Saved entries
*** Begin section ***

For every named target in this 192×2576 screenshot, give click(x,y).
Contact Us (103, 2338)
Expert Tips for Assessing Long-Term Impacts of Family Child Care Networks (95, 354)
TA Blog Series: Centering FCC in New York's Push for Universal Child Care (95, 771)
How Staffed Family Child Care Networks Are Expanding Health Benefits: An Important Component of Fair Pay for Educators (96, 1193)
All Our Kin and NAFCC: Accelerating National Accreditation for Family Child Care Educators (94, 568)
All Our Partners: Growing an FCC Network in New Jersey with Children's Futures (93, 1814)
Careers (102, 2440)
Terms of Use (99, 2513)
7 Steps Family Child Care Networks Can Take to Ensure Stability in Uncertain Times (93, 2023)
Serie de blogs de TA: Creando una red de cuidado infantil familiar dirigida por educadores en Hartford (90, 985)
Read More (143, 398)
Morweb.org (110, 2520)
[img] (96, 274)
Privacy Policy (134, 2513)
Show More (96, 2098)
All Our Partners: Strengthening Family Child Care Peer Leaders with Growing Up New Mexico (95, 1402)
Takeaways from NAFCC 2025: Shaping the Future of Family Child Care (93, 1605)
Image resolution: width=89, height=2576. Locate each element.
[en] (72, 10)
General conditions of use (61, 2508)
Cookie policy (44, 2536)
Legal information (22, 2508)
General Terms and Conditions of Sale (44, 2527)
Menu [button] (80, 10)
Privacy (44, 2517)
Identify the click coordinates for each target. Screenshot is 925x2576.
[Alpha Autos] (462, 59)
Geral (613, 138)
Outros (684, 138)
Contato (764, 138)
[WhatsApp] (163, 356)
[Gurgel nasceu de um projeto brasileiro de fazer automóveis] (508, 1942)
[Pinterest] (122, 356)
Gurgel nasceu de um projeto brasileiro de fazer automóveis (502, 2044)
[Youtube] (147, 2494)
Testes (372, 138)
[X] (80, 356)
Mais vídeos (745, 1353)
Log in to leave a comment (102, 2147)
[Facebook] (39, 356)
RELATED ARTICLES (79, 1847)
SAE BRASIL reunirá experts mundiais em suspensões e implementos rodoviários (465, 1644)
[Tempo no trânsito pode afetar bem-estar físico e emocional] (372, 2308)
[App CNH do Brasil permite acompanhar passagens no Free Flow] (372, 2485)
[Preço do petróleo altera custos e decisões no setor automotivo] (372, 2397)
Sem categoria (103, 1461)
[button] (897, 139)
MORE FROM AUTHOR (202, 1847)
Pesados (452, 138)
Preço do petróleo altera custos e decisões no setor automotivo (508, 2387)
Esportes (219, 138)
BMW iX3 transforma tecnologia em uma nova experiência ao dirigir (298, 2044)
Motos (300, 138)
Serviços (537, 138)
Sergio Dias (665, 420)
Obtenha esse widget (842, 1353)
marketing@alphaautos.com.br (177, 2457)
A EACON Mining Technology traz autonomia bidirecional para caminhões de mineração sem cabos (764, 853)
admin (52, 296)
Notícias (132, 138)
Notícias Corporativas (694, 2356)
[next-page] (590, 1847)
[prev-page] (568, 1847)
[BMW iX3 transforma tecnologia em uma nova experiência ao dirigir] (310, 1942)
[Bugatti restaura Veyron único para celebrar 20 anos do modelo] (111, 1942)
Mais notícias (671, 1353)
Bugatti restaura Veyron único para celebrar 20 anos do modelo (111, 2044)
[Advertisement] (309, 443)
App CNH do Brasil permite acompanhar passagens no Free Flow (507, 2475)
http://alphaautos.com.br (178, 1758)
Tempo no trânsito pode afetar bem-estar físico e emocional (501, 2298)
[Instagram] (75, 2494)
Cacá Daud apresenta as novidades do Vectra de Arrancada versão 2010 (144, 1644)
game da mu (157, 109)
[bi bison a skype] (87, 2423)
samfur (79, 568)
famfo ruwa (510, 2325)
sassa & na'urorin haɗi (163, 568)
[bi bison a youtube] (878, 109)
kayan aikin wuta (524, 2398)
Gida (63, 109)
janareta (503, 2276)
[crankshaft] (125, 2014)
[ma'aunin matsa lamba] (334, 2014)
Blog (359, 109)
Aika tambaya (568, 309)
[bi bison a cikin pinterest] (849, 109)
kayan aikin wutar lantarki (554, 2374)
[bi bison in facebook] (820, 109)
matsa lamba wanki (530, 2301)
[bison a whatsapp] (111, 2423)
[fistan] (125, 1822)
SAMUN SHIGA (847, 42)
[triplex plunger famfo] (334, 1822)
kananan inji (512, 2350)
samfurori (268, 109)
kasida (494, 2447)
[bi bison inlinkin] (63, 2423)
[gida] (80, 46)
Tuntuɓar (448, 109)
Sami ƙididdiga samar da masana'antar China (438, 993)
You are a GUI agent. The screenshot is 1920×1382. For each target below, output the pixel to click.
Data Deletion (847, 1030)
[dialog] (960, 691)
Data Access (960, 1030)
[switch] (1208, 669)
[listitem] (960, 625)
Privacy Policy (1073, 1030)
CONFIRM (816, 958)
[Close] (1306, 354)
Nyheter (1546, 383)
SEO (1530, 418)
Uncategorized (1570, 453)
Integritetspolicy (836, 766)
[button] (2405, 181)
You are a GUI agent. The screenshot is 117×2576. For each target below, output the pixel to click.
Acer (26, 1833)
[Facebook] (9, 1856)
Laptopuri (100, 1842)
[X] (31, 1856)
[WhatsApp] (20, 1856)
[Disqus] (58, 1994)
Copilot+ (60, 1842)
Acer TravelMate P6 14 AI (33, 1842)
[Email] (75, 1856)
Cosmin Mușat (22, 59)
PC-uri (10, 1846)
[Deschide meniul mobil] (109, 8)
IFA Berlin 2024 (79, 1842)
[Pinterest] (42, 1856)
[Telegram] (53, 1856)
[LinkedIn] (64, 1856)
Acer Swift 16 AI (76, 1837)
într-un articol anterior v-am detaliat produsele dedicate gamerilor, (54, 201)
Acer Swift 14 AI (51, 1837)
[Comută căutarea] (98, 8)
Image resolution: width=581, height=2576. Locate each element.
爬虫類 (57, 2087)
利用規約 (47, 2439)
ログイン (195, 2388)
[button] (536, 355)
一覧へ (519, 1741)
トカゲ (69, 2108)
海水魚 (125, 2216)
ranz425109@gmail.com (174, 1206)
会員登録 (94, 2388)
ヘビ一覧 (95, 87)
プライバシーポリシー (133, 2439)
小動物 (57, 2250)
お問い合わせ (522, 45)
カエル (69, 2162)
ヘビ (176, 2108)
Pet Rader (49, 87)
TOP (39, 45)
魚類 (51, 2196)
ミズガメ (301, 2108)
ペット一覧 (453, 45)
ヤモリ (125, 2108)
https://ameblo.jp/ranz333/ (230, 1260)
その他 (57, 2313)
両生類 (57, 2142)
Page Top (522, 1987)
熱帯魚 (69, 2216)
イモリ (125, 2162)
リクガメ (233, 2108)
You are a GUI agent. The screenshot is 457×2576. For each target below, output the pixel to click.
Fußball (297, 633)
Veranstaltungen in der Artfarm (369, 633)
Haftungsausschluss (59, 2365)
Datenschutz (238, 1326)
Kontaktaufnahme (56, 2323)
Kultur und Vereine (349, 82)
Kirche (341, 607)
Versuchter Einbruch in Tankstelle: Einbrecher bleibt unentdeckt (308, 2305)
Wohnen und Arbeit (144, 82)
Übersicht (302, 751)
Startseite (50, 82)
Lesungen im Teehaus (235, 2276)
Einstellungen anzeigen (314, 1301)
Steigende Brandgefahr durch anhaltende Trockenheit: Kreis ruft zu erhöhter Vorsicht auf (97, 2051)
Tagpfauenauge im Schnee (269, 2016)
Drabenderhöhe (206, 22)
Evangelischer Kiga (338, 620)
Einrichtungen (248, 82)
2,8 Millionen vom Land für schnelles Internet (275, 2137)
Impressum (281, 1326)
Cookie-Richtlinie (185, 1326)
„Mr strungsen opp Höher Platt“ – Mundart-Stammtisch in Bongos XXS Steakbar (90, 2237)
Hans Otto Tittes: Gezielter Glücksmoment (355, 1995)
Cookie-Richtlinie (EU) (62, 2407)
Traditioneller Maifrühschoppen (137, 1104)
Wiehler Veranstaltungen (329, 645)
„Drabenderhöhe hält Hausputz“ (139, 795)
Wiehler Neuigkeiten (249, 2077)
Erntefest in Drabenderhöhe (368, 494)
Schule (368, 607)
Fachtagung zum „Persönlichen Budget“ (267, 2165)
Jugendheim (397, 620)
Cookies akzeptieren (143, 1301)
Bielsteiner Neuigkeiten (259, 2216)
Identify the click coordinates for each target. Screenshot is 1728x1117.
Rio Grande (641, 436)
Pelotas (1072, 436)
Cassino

*** End section ***

EXERCISE REQUIREMENTS ->
Your task is to retype the entries verbatim, starting with the line that holds "Image resolution: width=581, height=2576." and stopping after the line that holds "Einrichtungen (248, 82)".

OUTPUT FOR THIS TASK ->
Image resolution: width=581, height=2576. Locate each element.
爬虫類 (57, 2087)
利用規約 (47, 2439)
ログイン (195, 2388)
[button] (536, 355)
一覧へ (519, 1741)
トカゲ (69, 2108)
海水魚 (125, 2216)
ranz425109@gmail.com (174, 1206)
会員登録 (94, 2388)
ヘビ一覧 (95, 87)
プライバシーポリシー (133, 2439)
小動物 (57, 2250)
お問い合わせ (522, 45)
カエル (69, 2162)
ヘビ (176, 2108)
Pet Rader (49, 87)
TOP (39, 45)
魚類 (51, 2196)
ミズガメ (301, 2108)
ペット一覧 (453, 45)
ヤモリ (125, 2108)
https://ameblo.jp/ranz333/ (230, 1260)
その他 (57, 2313)
両生類 (57, 2142)
Page Top (522, 1987)
熱帯魚 (69, 2216)
イモリ (125, 2162)
リクガメ (233, 2108)
You are a GUI agent. The screenshot is 457×2576. For each target below, output the pixel to click.
Fußball (297, 633)
Veranstaltungen in der Artfarm (369, 633)
Haftungsausschluss (59, 2365)
Datenschutz (238, 1326)
Kontaktaufnahme (56, 2323)
Kultur und Vereine (349, 82)
Kirche (341, 607)
Versuchter Einbruch in Tankstelle: Einbrecher bleibt unentdeckt (308, 2305)
Wohnen und Arbeit (144, 82)
Übersicht (302, 751)
Startseite (50, 82)
Lesungen im Teehaus (235, 2276)
Einstellungen anzeigen (314, 1301)
Steigende Brandgefahr durch anhaltende Trockenheit: Kreis ruft zu erhöhter Vorsicht auf (97, 2051)
Tagpfauenauge im Schnee (269, 2016)
Drabenderhöhe (206, 22)
Evangelischer Kiga (338, 620)
Einrichtungen (248, 82)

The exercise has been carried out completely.